Bushi Matsumura and the Boxer Rebellion

Bushi Matsumura Portrait Drawing on Left, and AI rendition from https://deep-image.ai/ on Right
Bushi Matsumura Portrait Drawing on Left, and AI rendition from https://deep-image.ai/ on Right

“Recently, Ankō briefed us on the Boxer Rebellion in China, an uprising instigated by the Society of Righteous and Harmonious Fists … [who] were anti-foreign, anti-imperialist, anti-Christian, and ultra-violent. … the boxers believed an Eight Trigrams Society ritual … endowed them with spiritual protection, making them invulnerable to modern weapons. Hearing this, Sensei coughed out one of his rare laughs, startling the hell out of the two of us. Even Ankō, who had faced off samurai, pirates, a battalion of U.S. soldiers, local gangs, and his fair share of annoying bureaucrats was unnerved.”

– Colin Wee, Excerpt from “The Lost Scrolls of Ryūkyū” (Unpublished Manuscript 2025)

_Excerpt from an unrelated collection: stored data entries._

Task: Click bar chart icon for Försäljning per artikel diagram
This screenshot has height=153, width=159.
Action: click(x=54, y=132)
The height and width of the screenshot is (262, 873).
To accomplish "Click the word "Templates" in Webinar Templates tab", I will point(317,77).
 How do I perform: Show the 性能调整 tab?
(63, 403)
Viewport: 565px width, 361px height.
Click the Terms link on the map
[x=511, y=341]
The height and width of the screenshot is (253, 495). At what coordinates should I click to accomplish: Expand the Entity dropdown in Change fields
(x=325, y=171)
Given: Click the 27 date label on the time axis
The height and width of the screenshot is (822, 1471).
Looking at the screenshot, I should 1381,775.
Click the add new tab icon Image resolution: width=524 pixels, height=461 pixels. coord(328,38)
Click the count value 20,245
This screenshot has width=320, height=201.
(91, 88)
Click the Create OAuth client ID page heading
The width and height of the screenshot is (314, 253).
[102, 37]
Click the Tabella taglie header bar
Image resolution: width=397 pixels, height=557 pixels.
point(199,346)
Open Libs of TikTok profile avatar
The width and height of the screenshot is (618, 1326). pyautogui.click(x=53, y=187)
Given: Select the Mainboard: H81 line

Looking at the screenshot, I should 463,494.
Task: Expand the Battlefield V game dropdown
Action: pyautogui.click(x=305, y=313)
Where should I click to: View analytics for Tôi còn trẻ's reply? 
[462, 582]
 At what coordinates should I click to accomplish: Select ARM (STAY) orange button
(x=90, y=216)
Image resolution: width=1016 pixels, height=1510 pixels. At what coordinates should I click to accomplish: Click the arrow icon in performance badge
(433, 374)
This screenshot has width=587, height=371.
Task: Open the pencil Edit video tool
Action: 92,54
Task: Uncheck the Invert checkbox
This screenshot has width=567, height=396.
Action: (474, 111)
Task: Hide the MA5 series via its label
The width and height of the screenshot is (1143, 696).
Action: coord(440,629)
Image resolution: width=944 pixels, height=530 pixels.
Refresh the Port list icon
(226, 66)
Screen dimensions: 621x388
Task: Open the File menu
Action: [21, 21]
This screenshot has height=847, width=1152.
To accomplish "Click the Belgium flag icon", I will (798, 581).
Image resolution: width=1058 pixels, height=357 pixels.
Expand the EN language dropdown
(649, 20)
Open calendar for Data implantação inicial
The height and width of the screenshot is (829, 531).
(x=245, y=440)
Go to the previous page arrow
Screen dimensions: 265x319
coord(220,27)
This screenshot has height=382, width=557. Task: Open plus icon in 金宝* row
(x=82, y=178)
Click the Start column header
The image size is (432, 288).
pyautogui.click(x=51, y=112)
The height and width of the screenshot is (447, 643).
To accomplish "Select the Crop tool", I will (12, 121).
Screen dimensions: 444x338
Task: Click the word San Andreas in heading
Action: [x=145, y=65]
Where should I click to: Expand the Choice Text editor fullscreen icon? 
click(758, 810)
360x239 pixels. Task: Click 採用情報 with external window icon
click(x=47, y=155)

Historical fiction allows an author great liberty when working interpersonal relationships and exploring internal struggles which are both key in bringing a person to life. In saying this, a certain amount of effort has gone into “The Lost Scrolls of Ryūkyū” to present the history and people with care and fidelity.

There are two instances the book departs from this, and I’d like to talk about the one shared in the above excerpt. While I won’t give away too much, this is a scene between the legendary Matusumura Sōkon, Itosu Ankō, and Asato Ankō.

My eventual hope, of course, is a reader would pick up this book, get invested in the characters and their arcs, attempt independent research on the subject, and then discover the events and situations I have portrayed are indeed factual. Or, some would say, “real.”

When you drill into Matsumura’s backstory, however, you find his birth and death are wildly different dependent on the source you use. For instance, Wikipedia states Matsumura passes in 1899, which is the same year the Boxer Rebellion starts. Other sources list his passing in 1896 or 1901.

The Boxer Rebellion https://en.wikipedia.org/wiki/Boxer_Rebellion as explained in the excerpt was a violent uprising against what they saw was an increase in foreign invaders and collonialists in China. While the situation was explosive and complex, these sentiments mirrored sentiments of pre-Meiji era Japan. Elements of the Boxer Rebellion and the “mystical power” the boxers believed to have been granted by the Eight Trigrams Society ritual are featured in Jet Li’s Once Upon a Time in China movies (watch the first clip to the end, then see how their mudras fail them after getting a kick from Wong Fei Hong in the second clip 0:37).

Matsumura may have had an inkling of the foment happening in China leading up to the Boxer Rebellion. Up to his death, Ryūkyū Shimpo, the island’s newspaper, would have been in operation for 6+ years. The newspaper would have had experience by then covering the First Sino-Japanese war, the anti-Japanese sentiment, and the complex fractionated politics of Ryūkyū’s bid for independance.

Why I couldn’t resist bringing Matsumura and the Boxer Rebellion together was the huge contrast between the legendary Bushi Matsumura, his predilection for risk analysis, pragmatic combat, stategic preparation, and obsession with martial effectiveness, and the “Boxer fighters, [who were] convinced they were invulnerable to foreign weapons.”

In modern parlance, Bushi Matsumura would better be labelled as a RBSD or Reality Based Self Defense practitioner rather than a “Traditional Karate Master.” The face presented in the portrait above and the AI rendition on its right shows it all: a person who has spent a lifetime being the security advisor to the Ryūkyū Kingdom would be laser-focused on what works, avoiding any fantasy of being invulnerable to the weapons of the day.

We know this because Matsumura travelled extensively to acquire the skills and to refine knowledge that would make him a more formidable adversary. This is irrespective of Ryūkyū having been disarmed by their Satsuma overlords. Side note: for history buffs, Matsumura travelled to Foochow in 1860, and would have been a stone’s throw from the real Wong Fei Hong, who was the medical officer for the Black Flag Army in Guangzhou at the time.

So while facts may have been stretched, I felt the need to unfold the story this way to focus on the truths important to these masters. Readers may be interested to look into Matsumura’s makimono to understand the “true martial way” he described and the pitfalls he wanted all practitioners to avoid. These are relevant now as a warning against wishful thinking in martial arts as they were when they were written in 1882.